Agatha Christie Finds Neutral Territory:
So it naturally raises the question as to whether anyone continued publishing Christie’s books in English on the European continent during World War II? And the answer is someone did – Scherz Verlag. In fact this publisher continued publishing many of the authors The Albatross has been printing. The books were of similar quality, with easy reading font, high quality paper and stiff soft covers. Their first title, volume #1, was A.J. Cronin’s “The Keys of the Kingdom” published in 1942.
It was perhaps no mistake that their brand was ‘Phoenix’. Yet another bird (Albatross & Penguin being the others), but in this case a publisher rising from the ashes to resurrect continental editions despite Nazi controls across the rest of Europe. Below are the various ways the logo was presented in their mystery books - the two versions found on the title page and the rear cover logo.

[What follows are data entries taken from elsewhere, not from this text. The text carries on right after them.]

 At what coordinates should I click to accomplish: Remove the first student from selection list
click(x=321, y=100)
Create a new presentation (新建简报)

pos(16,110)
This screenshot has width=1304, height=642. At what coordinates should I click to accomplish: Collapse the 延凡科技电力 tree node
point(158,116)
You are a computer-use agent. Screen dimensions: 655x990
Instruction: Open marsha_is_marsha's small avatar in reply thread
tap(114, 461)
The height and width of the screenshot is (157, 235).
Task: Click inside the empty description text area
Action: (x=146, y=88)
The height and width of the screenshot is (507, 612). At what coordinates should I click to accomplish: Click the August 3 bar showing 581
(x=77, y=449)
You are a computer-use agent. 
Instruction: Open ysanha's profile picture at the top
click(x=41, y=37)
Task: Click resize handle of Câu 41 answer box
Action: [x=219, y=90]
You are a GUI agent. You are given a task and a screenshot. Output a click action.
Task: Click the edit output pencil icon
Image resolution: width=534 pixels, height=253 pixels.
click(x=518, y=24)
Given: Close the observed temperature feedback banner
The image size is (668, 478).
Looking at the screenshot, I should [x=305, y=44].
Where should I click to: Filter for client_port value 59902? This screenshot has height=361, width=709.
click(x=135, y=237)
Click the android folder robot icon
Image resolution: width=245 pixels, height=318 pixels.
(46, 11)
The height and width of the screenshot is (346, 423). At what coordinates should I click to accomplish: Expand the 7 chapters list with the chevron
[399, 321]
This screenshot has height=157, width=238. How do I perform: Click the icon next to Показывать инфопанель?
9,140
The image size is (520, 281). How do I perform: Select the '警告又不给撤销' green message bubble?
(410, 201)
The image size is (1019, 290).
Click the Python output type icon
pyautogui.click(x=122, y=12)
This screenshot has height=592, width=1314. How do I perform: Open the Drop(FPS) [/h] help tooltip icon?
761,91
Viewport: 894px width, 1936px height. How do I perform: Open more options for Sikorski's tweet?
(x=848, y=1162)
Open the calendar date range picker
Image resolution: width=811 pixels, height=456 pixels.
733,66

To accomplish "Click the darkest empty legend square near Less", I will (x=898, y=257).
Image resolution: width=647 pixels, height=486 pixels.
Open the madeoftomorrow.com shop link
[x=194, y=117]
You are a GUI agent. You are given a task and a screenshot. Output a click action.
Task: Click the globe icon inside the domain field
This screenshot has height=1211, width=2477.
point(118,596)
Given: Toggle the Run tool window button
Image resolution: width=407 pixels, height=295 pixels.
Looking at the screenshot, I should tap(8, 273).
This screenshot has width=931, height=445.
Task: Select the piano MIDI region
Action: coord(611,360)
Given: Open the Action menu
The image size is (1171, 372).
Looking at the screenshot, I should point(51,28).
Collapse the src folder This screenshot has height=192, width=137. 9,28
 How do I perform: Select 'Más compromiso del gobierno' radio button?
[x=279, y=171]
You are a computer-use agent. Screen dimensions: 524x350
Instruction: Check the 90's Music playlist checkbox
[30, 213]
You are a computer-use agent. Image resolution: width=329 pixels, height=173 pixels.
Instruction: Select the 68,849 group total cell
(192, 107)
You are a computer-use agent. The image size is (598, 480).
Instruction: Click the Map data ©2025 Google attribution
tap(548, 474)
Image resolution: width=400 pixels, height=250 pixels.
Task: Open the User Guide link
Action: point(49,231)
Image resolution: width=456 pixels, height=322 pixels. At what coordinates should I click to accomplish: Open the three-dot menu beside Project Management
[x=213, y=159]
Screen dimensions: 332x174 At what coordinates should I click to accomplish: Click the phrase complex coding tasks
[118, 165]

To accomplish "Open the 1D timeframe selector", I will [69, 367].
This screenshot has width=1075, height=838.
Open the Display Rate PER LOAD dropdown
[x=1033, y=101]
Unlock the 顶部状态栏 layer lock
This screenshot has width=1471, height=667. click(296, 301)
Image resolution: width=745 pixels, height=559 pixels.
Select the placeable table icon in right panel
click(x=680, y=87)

Their first Christie title was published in 1943, which created a three-year absence from the market for her continental readers. Consistent with The Albatross they were shod in stiff orange covers.
Alfred Scherz completed an apprenticeship as a bookseller in the GA Bäschlin bookshop in Berne from 1919 to 1922. After the owner's death in 1922, he went to Paris and London for further training. From 1924 to 1926, Alfred Scherz was the first employee in the Rascher publishing house in Zurich. In 1926 Alfred Scherz acquired the bookstore he’d apprenticed at - GA Bäschlin - which he renamed "Alfred Scherz & Co.". In 1938 Alfred Scherz started publishing the first books and founded the "Alfred Scherz Verlag" on October 1, 1939. Verlag translates as 'publishing'). Over the years, the publisher focused on British and American authors, including Agatha Christie, D.H. Lawrence, Ellery Queen, Oscar Wilde and J.D. Carr.
It is unclear how Scherz secured the rights to publish Christie books but with the fall of France and The Albatross to Nazi control, an opportunity clearly arose. With Scherz’s operations based in neutral Switzerland, he was free to publish who he wanted. However, it is unlikely that their books had much circulation outside of Switzerland which makes them particularly challenging to find as print runs were probably very small. In fact, they appear scarcer than The Albatross books of the 1930s.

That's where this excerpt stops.